The present application is described with reference to flowchart illustrations and/or block diagrams of methods, apparatus (systems) and computer program products according to embodiments of the application. It will be understood that each flow and/or block of the flowchart illustrations and/or block diagrams, and combinations of flows and/or blocks in the flowchart illustrations and/or block diagrams, can be implemented by computer program instructions. These computer program instructions may be provided to a processor of a general purpose computer, special purpose computer, embedded processor, or other programmable data processing apparatus to produce a machine, such that the instructions, which execute via the processor of the computer or other programmable data processing apparatus, create means for implementing the functions specified in the flowchart flow or flows and/or block diagram block or blocks.

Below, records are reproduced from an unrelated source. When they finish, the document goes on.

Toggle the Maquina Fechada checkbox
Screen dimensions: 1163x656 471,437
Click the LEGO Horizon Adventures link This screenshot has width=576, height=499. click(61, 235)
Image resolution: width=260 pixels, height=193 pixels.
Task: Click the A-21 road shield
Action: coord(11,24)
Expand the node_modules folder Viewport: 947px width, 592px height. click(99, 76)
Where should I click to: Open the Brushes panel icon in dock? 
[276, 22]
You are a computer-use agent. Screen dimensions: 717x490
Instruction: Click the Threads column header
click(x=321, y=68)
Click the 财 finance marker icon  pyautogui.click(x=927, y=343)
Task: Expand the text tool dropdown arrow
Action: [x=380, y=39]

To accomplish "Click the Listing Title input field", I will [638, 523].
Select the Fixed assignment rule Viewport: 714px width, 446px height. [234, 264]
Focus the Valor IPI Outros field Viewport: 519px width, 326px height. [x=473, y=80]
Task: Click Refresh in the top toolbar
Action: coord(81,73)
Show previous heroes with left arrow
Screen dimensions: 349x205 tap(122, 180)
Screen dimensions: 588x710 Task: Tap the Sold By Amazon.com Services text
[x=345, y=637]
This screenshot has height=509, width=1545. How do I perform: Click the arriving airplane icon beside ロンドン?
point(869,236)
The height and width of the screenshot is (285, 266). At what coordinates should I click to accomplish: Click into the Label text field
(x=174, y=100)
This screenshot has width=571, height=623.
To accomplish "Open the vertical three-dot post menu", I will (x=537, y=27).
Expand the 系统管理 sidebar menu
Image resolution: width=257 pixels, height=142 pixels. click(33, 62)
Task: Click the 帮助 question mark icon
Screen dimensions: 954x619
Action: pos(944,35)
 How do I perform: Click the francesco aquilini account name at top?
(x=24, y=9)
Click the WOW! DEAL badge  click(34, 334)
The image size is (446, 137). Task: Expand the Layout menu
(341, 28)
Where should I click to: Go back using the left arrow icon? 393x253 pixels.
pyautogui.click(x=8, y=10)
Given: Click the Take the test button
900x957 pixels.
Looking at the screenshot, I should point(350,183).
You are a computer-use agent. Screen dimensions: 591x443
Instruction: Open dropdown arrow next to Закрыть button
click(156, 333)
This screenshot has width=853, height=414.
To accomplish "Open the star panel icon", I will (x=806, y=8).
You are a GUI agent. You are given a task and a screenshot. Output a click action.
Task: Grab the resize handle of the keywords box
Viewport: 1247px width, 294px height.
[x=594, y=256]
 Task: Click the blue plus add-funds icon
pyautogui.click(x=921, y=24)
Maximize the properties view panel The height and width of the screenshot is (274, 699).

These computer program instructions may also be stored in a computer-readable memory that can direct a computer or other programmable data processing apparatus to function in a particular manner, such that the instructions stored in the computer-readable memory produce an article of manufacture including instruction means which implement the function specified in the flowchart flow or flows and/or block diagram block or blocks.
These computer program instructions may also be loaded onto a computer or other programmable data processing apparatus to cause a series of operational steps to be performed on the computer or other programmable apparatus to produce a computer implemented process such that the instructions which execute on the computer or other programmable apparatus provide steps for implementing the functions specified in the flowchart flow or flows and/or block diagram block or blocks.
The above embodiments are only for illustrating the technical solution of the present invention and not for limiting the same, and although the present invention has been described in detail with reference to the above embodiments, one skilled in the art may make modifications and equivalents to the specific embodiments of the present invention, and any modifications and equivalents not departing from the spirit and scope of the present invention are within the scope of the claims of the present invention.